===== PASSAGE PROVIDED =====
There's always the old GNU obstack idea, which combines a couple of
yours. An obstack is a big chunk of memory that can be allocated in
arbitrary-sized pieces, with a "mark-release" facility to free items
allocated within the obstack in LIFO order. Entire obstacks are freed
in any order automatically when all the items in them are released.

The idea is that a common pattern is to build a significant data
structure composed of small nodes, use it for its intended purpose,
then get rid of it. An example where this occurs is in a compiler,
where you're processing procedures or modules in order, building
syntax trees, optmization graphs, code blocks, etc. Some of these can
be thrown away when as each procedure is completed. You'd allocate
such structures in an obstack.

Obstacks grow automatically by chaining more big chunks of the same
size. The chunks can in turn be managed efficiently because same-size
blocks don't fragment.

Bruce Cook

unread,
Dec 25, 2009, 11:57:12 AM12/25/09
to
Richard Harter wrote:

>
>
> In this thread I would like to explore storage allocation
> techniques in C programming.
>
> One of the performance issues of concern in C programming is the
> amount of time spent in allocating and deallocating storage. In
> measurements that I have made and that others have reported
> upwards of 25% of the time used is spent in the allocator - and
> it can be much higher, depending on the allocator design.
>
> The issue is simple; the more calls that are made to malloc and
> free, the greater the time cost of memory allocation. What is
> more, the likelihood of memory leaks goes up with the number of
> calls to the allocator.

Obviously different C implementations (potentially) use very different
memory allocation algorithms. Are the measurements you have made across
differing C platforms ?

[...]


> An alternative is to use special purpose techniques. I will
> list several here with the hope that others will point out
> others. There are two main strategies used - slab chipping and
> reuse.

[...]

What you are discussing is essentially replacing the "native" c library
allocation functions with your own, and the various allocation algorithms
you could choose to do that.
===== LISTING =====
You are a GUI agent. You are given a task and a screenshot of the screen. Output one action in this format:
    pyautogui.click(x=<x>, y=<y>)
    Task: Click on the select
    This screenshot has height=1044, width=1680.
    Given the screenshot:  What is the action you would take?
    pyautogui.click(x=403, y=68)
=====
*WRITTEN TASK A*
Quote the memory allocation thread word for word, everything from "There's always the" down to "in an obstack.".
*WRITTEN TASK B*
Based on the memory allocation thread, answer yes or no to each statement and quote the words that decide it: (i) Obstacks grow by chaining more big chunks of the same size. (ii) Entire obstacks have to be freed in LIFO order. (iii) Richard Harter reports that upwards of 25% of the time used is spent in the allocator.
The entries are separate material, unrelated to the memory allocation thread.

*FINAL ANSWER A*
There's always the old GNU obstack idea, which combines a couple of
yours. An obstack is a big chunk of memory that can be allocated in
arbitrary-sized pieces, with a "mark-release" facility to free items
allocated within the obstack in LIFO order. Entire obstacks are freed
in any order automatically when all the items in them are released.

The idea is that a common pattern is to build a significant data
structure composed of small nodes, use it for its intended purpose,
then get rid of it. An example where this occurs is in a compiler,
where you're processing procedures or modules in order, building
syntax trees, optmization graphs, code blocks, etc. Some of these can
be thrown away when as each procedure is completed. You'd allocate
such structures in an obstack.

*FINAL ANSWER B*
(i) Yes: "Obstacks grow automatically by chaining more big chunks of the same size."
(ii) No: "Entire obstacks are freed in any order automatically when all the items in them are released."
(iii) Yes: "upwards of 25% of the time used is spent in the allocator"